(데이터셋 항목)

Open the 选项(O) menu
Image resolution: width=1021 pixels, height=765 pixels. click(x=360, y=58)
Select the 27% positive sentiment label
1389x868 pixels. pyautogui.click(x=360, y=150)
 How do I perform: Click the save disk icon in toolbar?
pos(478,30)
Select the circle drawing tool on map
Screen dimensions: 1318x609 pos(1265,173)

...

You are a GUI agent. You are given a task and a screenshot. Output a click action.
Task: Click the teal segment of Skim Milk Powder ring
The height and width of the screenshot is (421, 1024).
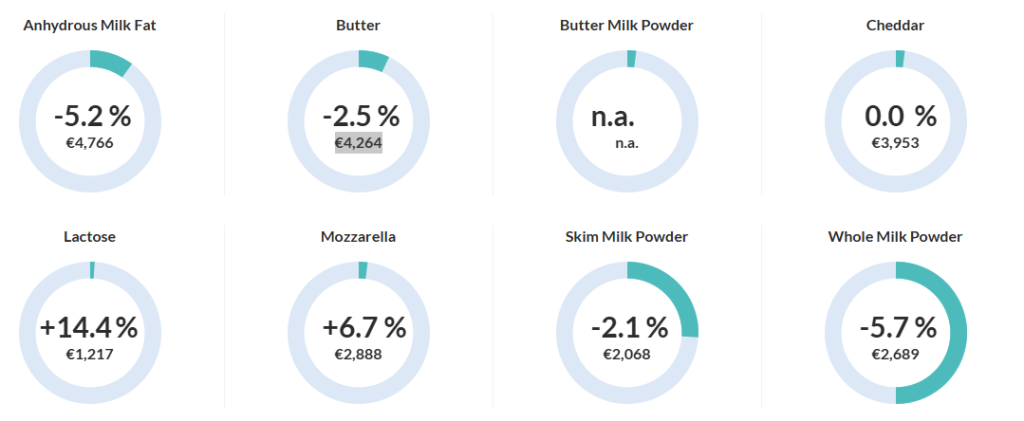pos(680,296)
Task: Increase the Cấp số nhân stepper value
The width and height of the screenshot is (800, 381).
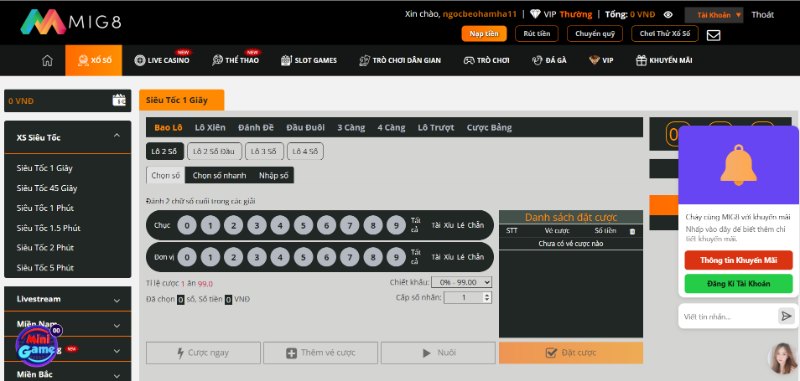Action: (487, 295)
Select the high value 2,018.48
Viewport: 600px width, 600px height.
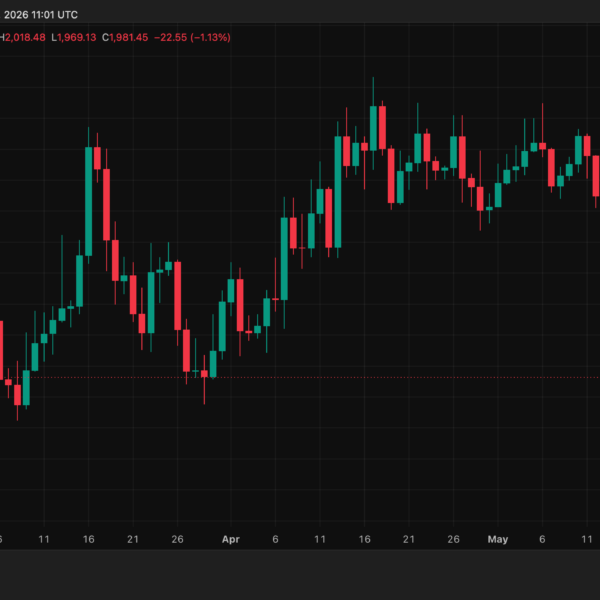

---

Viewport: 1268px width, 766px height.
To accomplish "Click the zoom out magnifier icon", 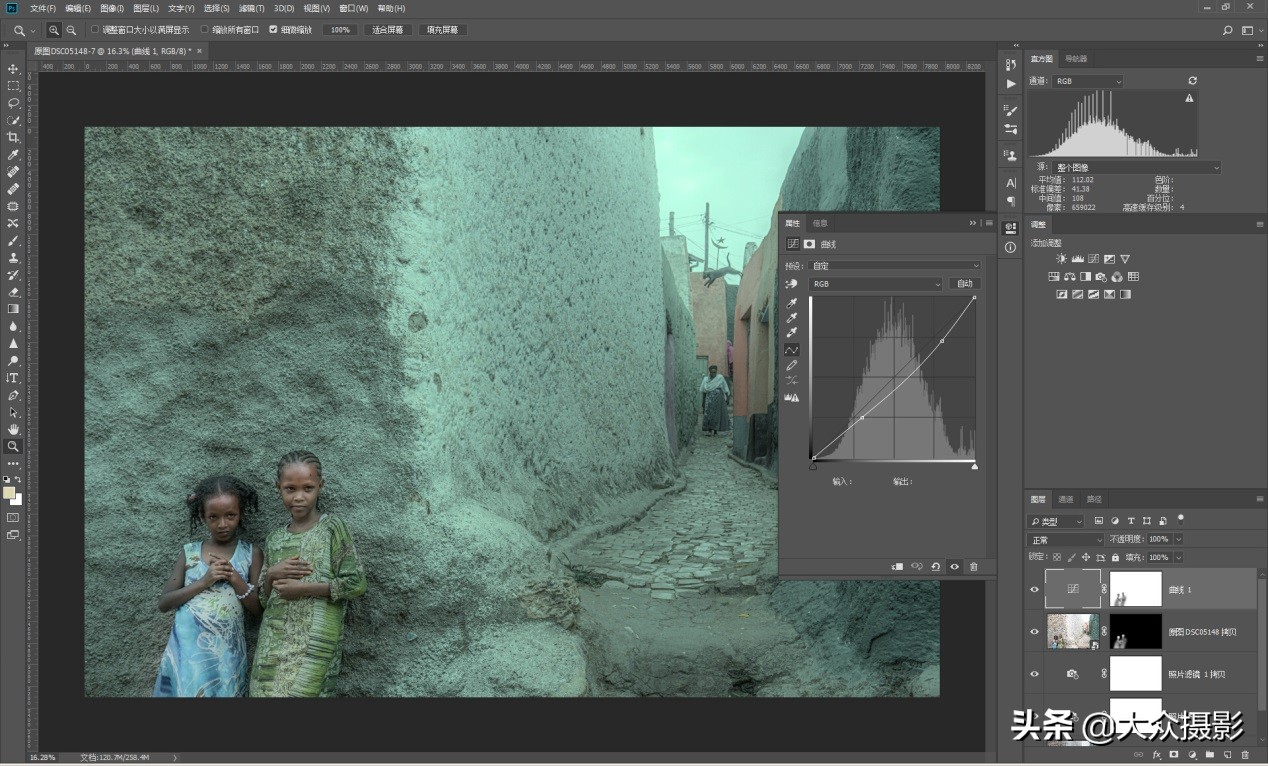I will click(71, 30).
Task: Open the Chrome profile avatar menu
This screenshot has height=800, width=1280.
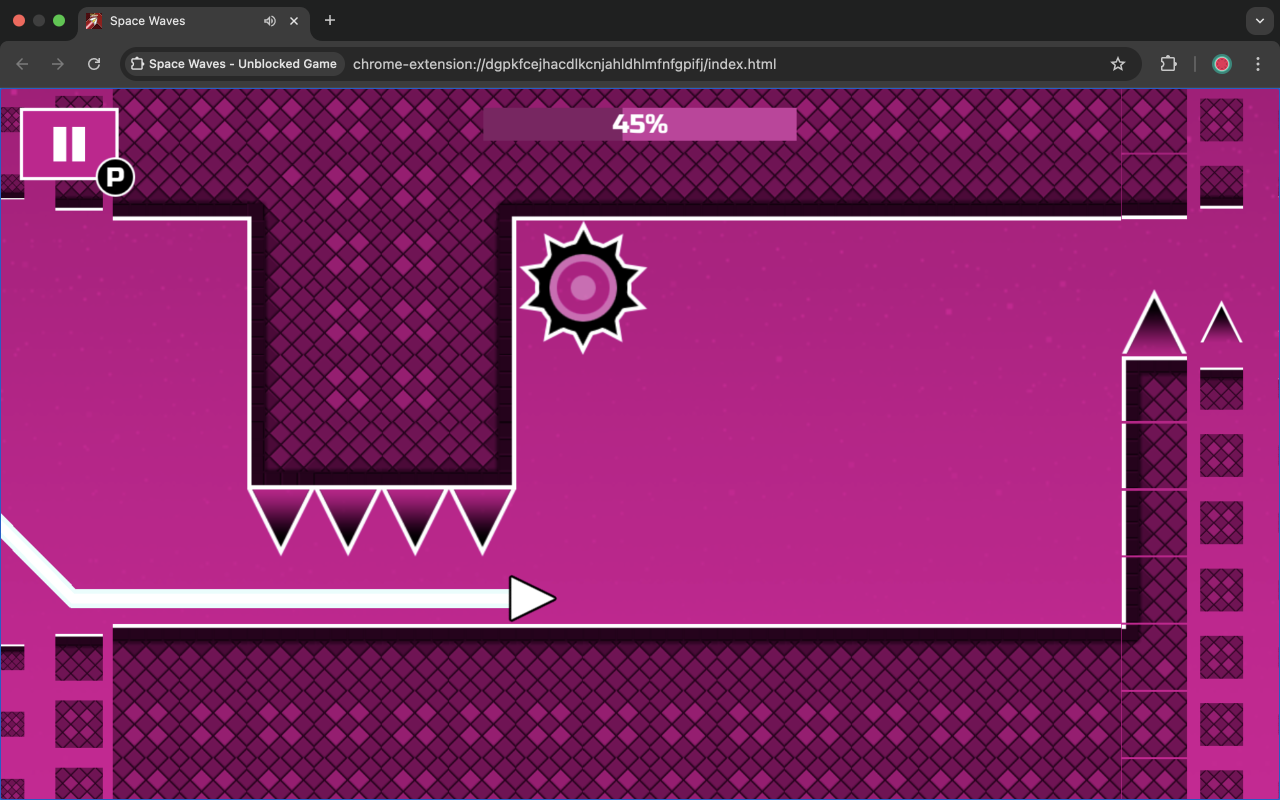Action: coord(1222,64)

과제 목표:
위 데이터에서 "Task: Open the Chrome profile avatar menu" 문구가 들어 있는 줄에서 시작해 "Action: coord(1222,64)" 문구가 들어 있는 줄로 끝나는 부분을, 양 끝 줄까지 포함해 그대로 옮겨 적어 주시겠어요? 그림은 답에 넣지 마세요.

과제 답변:
Task: Open the Chrome profile avatar menu
This screenshot has height=800, width=1280.
Action: coord(1222,64)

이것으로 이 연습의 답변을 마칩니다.